PROBLEM → Look at every line of the material and count the ones holding the word "tree". The answer is the number only.

DATA TO USE →
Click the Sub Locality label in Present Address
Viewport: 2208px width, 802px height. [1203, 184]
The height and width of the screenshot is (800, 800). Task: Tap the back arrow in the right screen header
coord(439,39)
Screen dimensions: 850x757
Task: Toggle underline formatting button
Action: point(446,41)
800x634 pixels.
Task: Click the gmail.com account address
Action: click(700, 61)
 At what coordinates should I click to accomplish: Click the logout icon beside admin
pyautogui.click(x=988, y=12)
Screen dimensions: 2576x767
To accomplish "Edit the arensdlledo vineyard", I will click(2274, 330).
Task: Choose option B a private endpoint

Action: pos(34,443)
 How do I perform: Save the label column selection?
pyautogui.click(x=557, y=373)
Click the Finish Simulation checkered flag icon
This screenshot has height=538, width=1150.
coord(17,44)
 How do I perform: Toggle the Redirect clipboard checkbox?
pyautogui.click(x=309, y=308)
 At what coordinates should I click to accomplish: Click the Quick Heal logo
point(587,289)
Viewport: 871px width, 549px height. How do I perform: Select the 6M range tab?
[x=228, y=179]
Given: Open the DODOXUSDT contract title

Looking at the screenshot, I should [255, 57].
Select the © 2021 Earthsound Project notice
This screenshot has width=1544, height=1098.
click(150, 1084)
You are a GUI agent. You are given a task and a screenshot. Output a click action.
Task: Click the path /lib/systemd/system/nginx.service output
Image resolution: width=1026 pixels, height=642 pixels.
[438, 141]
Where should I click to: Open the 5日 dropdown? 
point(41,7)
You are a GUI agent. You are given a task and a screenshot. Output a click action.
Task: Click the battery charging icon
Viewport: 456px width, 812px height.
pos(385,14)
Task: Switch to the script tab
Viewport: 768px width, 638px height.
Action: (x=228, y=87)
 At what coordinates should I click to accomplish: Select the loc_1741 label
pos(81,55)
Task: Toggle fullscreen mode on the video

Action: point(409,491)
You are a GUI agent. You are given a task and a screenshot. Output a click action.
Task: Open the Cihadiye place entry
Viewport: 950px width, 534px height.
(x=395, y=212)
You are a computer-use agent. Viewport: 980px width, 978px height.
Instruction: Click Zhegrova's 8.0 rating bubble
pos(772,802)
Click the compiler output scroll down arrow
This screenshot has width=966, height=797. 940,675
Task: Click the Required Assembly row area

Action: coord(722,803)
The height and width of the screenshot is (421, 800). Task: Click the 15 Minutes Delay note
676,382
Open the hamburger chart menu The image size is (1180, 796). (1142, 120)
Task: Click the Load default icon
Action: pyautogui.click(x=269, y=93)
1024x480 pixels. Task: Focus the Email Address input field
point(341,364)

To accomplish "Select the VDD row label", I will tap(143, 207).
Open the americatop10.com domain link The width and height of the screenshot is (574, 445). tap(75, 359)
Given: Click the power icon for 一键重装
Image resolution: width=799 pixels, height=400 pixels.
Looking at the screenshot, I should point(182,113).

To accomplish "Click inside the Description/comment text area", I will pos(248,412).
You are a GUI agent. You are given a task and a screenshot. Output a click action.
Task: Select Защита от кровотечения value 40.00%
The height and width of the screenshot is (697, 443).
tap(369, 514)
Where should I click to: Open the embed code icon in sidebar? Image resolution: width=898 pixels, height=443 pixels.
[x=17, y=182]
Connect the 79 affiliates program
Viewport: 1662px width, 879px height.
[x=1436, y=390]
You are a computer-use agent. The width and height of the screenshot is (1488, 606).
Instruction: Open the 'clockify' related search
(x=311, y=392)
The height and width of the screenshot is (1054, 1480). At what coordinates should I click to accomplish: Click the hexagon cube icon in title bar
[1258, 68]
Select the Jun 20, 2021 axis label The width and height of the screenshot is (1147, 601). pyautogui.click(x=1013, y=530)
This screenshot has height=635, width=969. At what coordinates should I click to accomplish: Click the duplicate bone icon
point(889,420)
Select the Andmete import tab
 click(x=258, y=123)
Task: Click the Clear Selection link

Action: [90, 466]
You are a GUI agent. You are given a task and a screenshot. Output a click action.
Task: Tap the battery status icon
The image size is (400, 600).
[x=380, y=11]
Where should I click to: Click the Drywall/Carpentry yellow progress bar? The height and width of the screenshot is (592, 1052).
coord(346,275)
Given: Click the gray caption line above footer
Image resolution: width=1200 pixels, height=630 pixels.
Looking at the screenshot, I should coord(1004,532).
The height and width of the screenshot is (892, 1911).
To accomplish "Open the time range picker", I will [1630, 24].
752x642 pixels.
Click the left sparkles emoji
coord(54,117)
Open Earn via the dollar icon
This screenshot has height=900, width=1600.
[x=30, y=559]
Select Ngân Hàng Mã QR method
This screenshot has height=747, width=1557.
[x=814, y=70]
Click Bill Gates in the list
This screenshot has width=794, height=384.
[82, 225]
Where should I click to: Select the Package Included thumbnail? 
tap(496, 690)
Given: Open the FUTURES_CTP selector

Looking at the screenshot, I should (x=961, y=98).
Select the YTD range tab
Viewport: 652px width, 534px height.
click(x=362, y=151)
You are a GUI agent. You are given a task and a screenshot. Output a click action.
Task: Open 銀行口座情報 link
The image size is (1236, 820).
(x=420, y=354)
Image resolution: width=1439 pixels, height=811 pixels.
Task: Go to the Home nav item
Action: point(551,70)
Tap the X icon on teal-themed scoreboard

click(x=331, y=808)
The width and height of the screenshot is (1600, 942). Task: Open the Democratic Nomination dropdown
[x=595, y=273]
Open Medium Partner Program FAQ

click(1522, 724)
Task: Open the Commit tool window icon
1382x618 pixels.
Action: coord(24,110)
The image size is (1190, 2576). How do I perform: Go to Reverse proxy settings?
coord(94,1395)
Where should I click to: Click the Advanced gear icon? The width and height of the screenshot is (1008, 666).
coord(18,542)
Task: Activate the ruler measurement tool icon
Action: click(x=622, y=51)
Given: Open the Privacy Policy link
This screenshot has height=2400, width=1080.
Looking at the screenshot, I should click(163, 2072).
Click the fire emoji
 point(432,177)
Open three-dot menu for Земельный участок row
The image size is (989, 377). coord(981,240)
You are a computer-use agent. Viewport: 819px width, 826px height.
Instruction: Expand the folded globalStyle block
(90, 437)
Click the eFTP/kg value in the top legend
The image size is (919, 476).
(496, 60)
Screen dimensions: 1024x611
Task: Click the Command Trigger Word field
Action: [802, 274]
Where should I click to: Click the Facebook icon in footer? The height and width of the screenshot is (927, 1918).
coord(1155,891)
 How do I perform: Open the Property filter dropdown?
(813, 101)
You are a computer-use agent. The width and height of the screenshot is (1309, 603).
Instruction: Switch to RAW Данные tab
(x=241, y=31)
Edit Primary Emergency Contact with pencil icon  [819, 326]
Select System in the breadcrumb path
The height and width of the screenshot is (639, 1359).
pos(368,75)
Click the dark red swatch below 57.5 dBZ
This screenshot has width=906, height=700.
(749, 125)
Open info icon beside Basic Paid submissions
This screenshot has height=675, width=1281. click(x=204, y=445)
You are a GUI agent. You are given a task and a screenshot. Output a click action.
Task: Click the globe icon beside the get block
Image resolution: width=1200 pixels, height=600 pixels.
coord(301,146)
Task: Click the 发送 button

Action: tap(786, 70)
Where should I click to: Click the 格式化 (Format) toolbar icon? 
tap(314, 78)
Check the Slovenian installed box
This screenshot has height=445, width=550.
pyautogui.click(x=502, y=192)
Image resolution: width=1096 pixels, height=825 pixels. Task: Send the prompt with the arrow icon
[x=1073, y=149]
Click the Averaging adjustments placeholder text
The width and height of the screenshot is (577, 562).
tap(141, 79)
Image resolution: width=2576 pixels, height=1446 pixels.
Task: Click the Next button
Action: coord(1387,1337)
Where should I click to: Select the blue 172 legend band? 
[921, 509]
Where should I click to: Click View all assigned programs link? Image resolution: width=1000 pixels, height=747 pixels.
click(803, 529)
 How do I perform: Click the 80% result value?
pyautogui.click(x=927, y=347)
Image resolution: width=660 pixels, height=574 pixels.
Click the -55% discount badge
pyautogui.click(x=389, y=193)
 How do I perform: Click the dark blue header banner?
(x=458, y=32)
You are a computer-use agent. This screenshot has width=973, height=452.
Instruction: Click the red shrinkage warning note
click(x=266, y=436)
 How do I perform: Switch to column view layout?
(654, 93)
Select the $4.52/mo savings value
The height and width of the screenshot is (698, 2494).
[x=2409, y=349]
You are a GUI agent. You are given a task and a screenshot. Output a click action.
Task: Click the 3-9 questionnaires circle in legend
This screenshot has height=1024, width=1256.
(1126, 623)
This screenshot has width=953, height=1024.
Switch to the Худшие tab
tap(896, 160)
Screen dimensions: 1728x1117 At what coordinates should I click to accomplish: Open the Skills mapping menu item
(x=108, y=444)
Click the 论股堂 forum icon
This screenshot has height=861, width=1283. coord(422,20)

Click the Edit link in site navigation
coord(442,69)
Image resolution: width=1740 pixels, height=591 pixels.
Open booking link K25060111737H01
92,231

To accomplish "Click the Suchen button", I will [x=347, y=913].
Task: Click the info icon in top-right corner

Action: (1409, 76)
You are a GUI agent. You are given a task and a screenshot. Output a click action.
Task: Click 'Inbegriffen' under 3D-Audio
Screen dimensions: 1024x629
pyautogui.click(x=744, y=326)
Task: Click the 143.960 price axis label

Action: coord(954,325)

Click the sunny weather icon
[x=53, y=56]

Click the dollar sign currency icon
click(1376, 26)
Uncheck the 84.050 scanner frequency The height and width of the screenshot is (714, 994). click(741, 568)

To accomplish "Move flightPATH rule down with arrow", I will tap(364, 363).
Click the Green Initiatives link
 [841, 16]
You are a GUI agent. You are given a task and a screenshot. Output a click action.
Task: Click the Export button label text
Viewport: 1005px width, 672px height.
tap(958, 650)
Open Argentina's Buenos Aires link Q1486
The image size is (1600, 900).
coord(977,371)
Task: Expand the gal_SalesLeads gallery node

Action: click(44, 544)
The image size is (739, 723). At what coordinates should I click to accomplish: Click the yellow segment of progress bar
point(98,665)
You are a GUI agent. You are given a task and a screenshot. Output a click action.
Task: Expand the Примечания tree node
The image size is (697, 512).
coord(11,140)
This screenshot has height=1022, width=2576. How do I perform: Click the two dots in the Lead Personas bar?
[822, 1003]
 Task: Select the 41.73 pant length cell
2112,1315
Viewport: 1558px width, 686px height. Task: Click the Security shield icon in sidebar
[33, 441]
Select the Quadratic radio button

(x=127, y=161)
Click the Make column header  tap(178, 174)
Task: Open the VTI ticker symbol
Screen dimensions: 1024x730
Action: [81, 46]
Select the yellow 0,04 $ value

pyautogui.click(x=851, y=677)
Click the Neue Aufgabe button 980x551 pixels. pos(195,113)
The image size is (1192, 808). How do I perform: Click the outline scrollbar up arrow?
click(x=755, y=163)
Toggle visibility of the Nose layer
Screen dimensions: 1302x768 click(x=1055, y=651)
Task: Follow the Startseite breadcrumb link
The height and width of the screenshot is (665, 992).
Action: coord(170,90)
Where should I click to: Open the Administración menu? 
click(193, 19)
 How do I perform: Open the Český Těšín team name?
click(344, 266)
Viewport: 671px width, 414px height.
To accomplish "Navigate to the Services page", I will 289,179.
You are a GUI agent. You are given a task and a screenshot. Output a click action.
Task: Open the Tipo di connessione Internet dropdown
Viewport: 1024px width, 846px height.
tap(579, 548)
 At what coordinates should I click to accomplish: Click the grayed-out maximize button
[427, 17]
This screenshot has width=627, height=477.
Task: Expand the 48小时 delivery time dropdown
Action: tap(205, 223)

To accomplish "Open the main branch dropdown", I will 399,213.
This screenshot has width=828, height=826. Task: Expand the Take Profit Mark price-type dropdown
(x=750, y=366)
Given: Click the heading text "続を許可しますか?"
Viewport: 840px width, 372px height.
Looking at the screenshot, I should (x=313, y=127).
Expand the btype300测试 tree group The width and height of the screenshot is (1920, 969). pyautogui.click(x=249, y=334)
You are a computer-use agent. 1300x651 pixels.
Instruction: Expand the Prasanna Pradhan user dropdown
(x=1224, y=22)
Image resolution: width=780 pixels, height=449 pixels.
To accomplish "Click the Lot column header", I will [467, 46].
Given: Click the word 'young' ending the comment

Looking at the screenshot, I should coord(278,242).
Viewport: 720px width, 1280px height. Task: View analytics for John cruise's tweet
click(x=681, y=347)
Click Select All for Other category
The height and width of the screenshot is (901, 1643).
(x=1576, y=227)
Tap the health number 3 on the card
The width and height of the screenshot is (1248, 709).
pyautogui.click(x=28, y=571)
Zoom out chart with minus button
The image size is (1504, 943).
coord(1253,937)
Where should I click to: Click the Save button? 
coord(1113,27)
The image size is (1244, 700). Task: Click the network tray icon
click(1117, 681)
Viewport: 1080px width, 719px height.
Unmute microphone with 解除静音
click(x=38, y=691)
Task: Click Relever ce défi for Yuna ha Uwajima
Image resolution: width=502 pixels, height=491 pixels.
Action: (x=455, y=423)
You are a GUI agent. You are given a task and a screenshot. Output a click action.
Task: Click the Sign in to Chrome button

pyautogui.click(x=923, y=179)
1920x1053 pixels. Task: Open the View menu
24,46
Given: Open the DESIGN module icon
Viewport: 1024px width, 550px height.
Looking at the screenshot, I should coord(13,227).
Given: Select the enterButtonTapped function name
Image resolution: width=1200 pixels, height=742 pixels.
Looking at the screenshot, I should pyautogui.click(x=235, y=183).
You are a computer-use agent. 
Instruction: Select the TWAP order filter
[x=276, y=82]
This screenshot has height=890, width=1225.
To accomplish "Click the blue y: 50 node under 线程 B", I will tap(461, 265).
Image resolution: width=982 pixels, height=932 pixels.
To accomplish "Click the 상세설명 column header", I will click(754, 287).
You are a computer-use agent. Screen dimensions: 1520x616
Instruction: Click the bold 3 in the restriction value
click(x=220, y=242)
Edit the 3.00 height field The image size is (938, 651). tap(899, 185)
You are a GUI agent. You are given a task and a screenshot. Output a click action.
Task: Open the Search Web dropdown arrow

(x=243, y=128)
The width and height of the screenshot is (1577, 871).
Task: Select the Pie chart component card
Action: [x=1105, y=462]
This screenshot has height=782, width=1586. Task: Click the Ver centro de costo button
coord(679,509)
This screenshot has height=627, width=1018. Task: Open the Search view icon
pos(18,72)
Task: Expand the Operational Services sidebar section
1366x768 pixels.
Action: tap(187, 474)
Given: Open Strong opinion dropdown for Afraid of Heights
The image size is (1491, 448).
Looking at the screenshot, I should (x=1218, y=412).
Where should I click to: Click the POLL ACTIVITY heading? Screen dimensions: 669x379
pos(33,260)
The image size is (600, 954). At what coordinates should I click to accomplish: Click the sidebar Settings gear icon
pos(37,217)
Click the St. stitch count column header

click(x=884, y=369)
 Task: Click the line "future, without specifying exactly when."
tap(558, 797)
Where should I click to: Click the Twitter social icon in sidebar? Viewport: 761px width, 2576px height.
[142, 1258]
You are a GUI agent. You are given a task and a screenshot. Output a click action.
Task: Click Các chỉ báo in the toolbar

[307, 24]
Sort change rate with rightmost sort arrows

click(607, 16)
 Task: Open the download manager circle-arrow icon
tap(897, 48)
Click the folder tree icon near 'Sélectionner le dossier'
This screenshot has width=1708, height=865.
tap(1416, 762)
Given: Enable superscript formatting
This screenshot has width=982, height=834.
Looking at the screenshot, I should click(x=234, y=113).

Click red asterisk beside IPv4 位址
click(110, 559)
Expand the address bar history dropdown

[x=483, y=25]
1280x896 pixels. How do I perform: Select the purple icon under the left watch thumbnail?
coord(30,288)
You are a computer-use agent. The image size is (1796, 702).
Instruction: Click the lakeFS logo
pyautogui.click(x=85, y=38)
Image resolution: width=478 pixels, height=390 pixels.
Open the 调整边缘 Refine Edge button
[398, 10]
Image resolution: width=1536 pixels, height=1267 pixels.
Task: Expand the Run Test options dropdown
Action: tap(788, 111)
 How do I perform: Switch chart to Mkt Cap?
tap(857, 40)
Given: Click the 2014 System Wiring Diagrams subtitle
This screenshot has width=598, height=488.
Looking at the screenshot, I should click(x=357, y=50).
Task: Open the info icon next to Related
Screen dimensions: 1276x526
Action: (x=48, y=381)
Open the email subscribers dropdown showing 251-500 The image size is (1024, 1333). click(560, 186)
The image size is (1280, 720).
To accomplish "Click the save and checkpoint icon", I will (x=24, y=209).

TASK RESULT → 3